While she finished making lunch, the rest of us sat at the kitchen table, keeping her company. Sharla and I had a stack of magazines. We were “doing houses,” as we called it, cutting out things to put in our piles. If you saw a dress you liked, you put that in there and it was yours, hanging in the closet of your dreams. If you cut out a Cadillac convertible, it was parked in whatever garage you imagined (and Sharla once imagined a garage with a swimming pool in it). Today, I dropped a white cake with cherry-fluff frosting in my pile, then added a hat and coat ensemble, then an entire kitchen. Sharla was concentrating on furniture; thus far, she had a nubby green tweed sofa, a Sylvania television, and a club chair. My father watched us for a while, then took a magazine for himself and began cutting things out. He told us he was going to make a collage. We stopped our own work to watch him: he taped a pair of brown wing tips inside a DeSoto, taped a roast onto a Frigidaire dryer. He found a white picket fence and taped a woman behind it; next to that, he put the face of a fair-haired child looking out of a window.
My mother finished with the ham sandwiches and came over to watch my father, hands on her hips. Then she, too, sat down and began leafing through magazines. She cut out a pair of red high heels. Next she cut out the picture of a small bird, and, with great care, cut his wings off. These she affixed to the heel of the shoes. She stared at her creation, then sat back, her arms crossed.
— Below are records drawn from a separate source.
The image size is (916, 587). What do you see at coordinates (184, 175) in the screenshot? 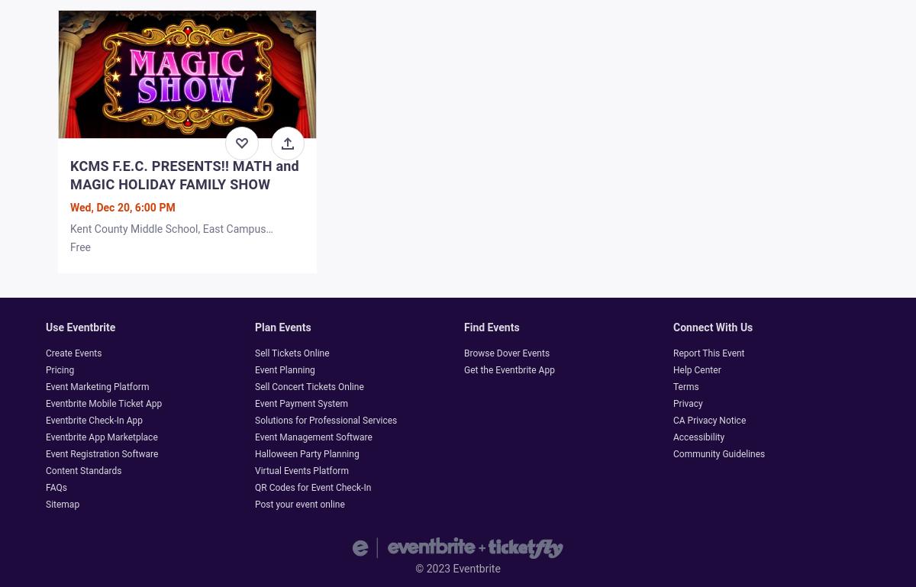
I see `'KCMS F.E.C. PRESENTS!! MATH and MAGIC HOLIDAY FAMILY SHOW'` at bounding box center [184, 175].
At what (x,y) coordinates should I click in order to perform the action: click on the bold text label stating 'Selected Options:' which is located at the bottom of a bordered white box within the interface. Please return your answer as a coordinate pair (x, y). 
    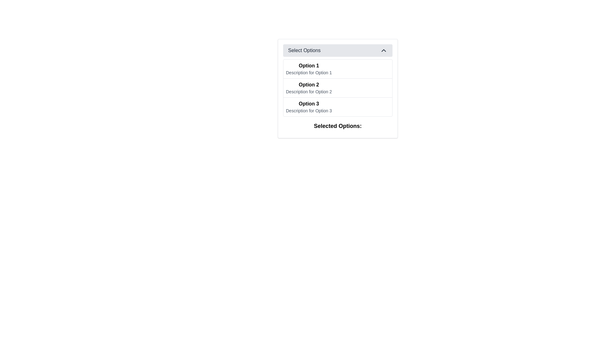
    Looking at the image, I should click on (337, 126).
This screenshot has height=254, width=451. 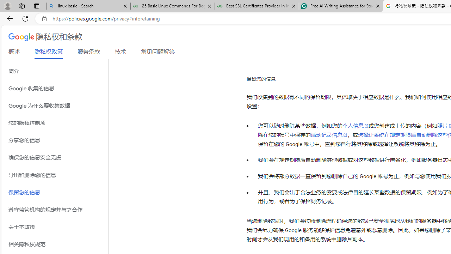 What do you see at coordinates (88, 6) in the screenshot?
I see `'linux basic - Search'` at bounding box center [88, 6].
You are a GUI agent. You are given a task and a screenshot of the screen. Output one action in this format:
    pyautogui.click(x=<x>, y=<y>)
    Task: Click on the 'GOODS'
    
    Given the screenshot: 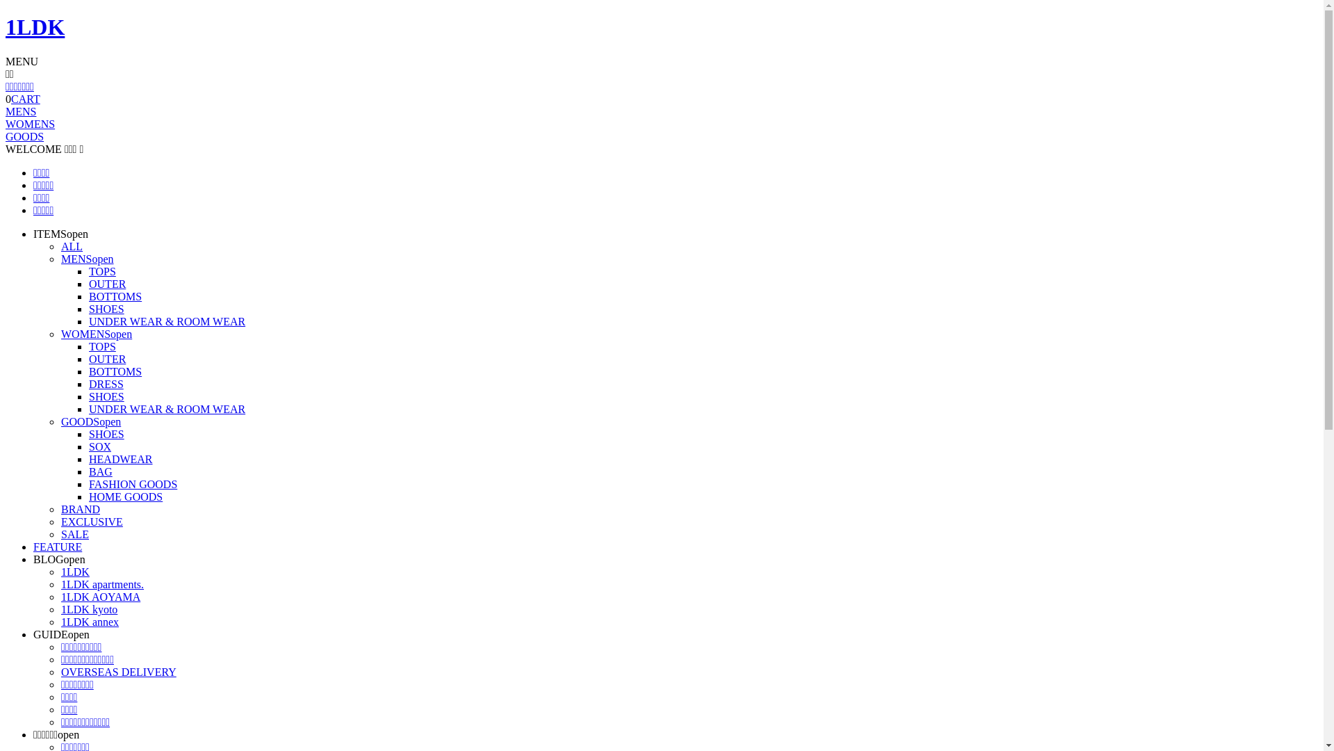 What is the action you would take?
    pyautogui.click(x=6, y=136)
“What have you got there, Marion?” my father asked.
My mother smiled, shrugged.
“Where are those shoes going?” I asked.
“I don’t know.”
“Wherever it is, it’s fast,” my father said.
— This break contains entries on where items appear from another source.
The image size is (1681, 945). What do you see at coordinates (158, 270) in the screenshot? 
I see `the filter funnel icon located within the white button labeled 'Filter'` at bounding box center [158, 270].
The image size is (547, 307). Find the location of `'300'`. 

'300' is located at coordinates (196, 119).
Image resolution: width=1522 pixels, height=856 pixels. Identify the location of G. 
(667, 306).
“Hey, Mom,” Sharla said. She held up a picture of an airplane. “Want this?”
“Oh, say, I could use that,” my father said. He reached across the table to take the airplane from Sharla, then asked my mother, “You don’t mind?”
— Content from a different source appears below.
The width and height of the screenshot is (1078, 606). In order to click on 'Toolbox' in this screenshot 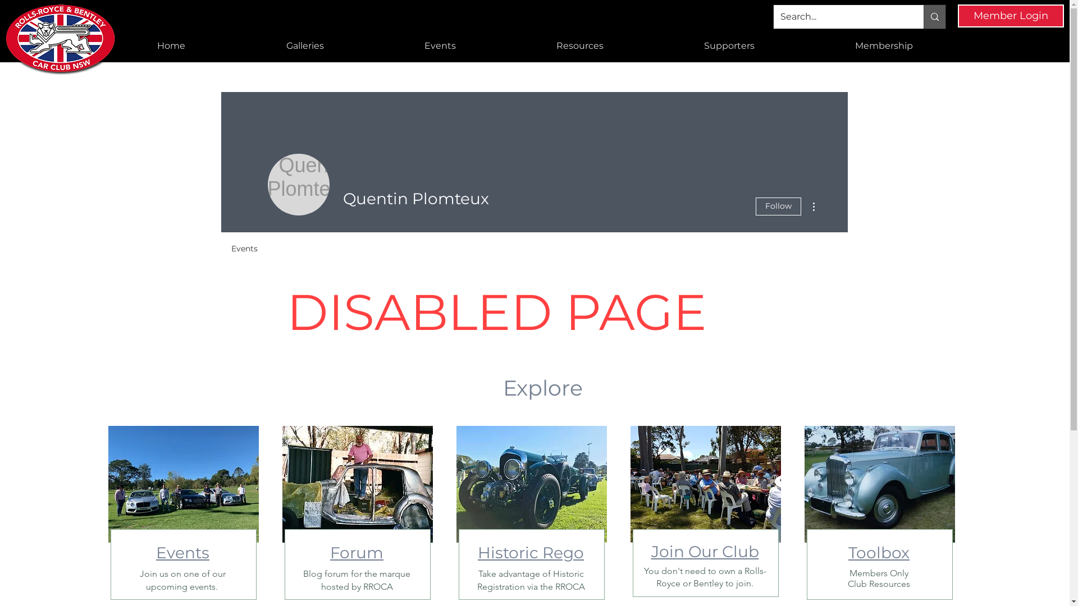, I will do `click(878, 552)`.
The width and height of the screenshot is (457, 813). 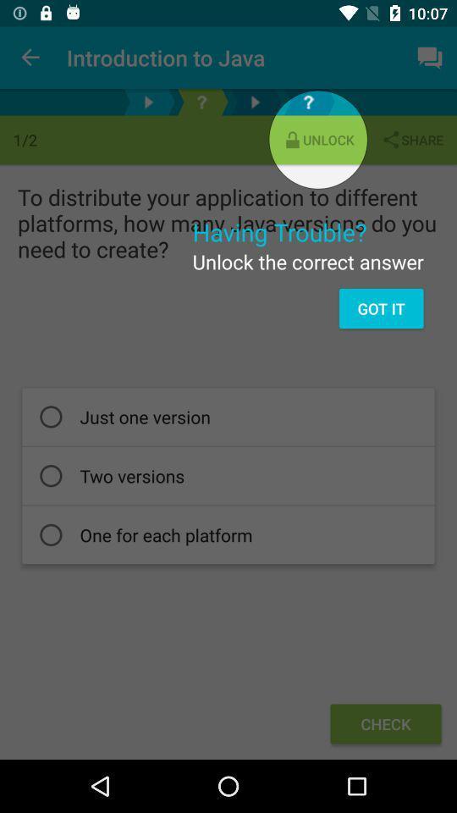 What do you see at coordinates (202, 102) in the screenshot?
I see `the help icon` at bounding box center [202, 102].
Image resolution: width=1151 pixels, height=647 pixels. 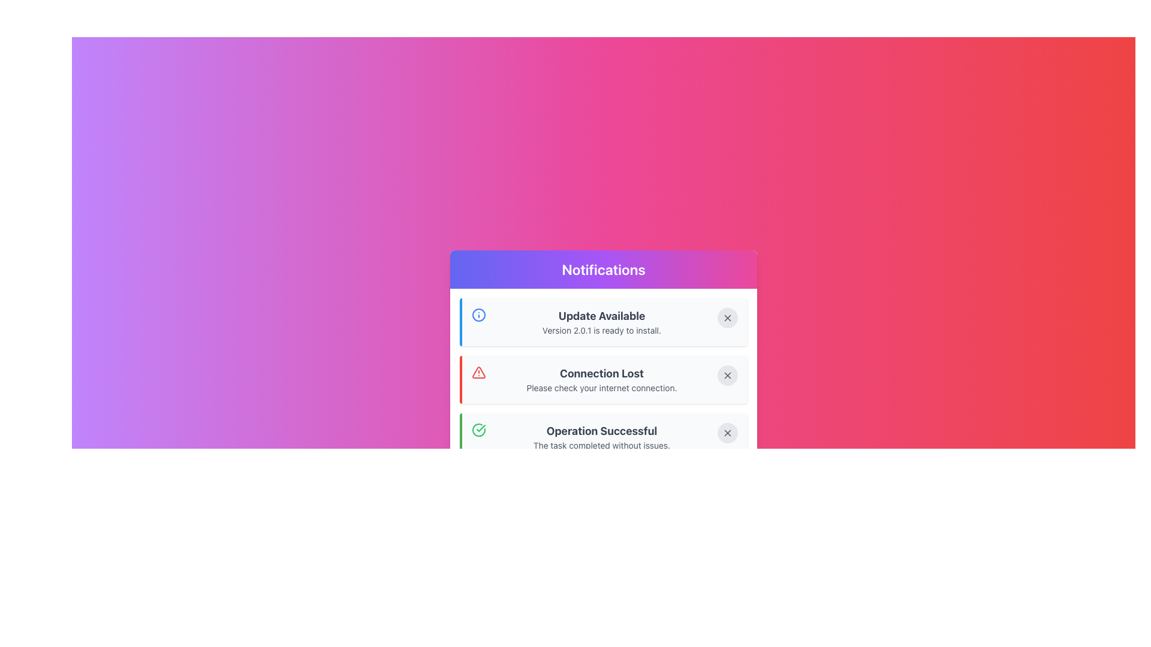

“Take it, Steven,” she said. Then she sat quietly looking out the window at the storm, which continued to worsen.
When lunch was ready, we assembled ourselves on a quilt before the fireplace. No one talked. We listened instead to the natural symphony of wind and rain, to the reverberation of thunder so loud it seemed it might crack the earth.
By five o’clock that evening, we had lost our electrical power. It seemed to me that this was a real opportunity for a good time, though I was short on specific ideas. But my mother took a flashlight and started upstairs. She said she was going to read for a while, then go to sleep.
“But it’s still day!” I said.
“I’m tired.” She did not turn around to tell me this. I turned angrily to Sharla and my father, who were watching her go up the steps; and in their faces I saw that they each thought it was their fault, too. So I said nothing. Instead, I silently shared the burden.
Sharla and I stayed up until ten, playing Monopoly with our father. The lights had come back on at nine-thirty, for which I was a little sorry. I’d liked seeing the dice roll into shadowy corners of the game board, liked moving my marker with the flashlight ahead of it as though it were a car.
“Are you ever going to play hooky again?” Sharla asked my father.
He took his turn, landed on Chance, pulled a card. “I might,” he said. “I’m full of surprises.” And then, to me, the banker, “Fifty bucks, please.” He showed me the tax rebate card that entitled him to it.
“You’re not full of surprises.” I laughed, handed him the money.
“What do you mean?” He seemed offended.
“Nothing. Just … You don’t do surprising things. You’re … regular.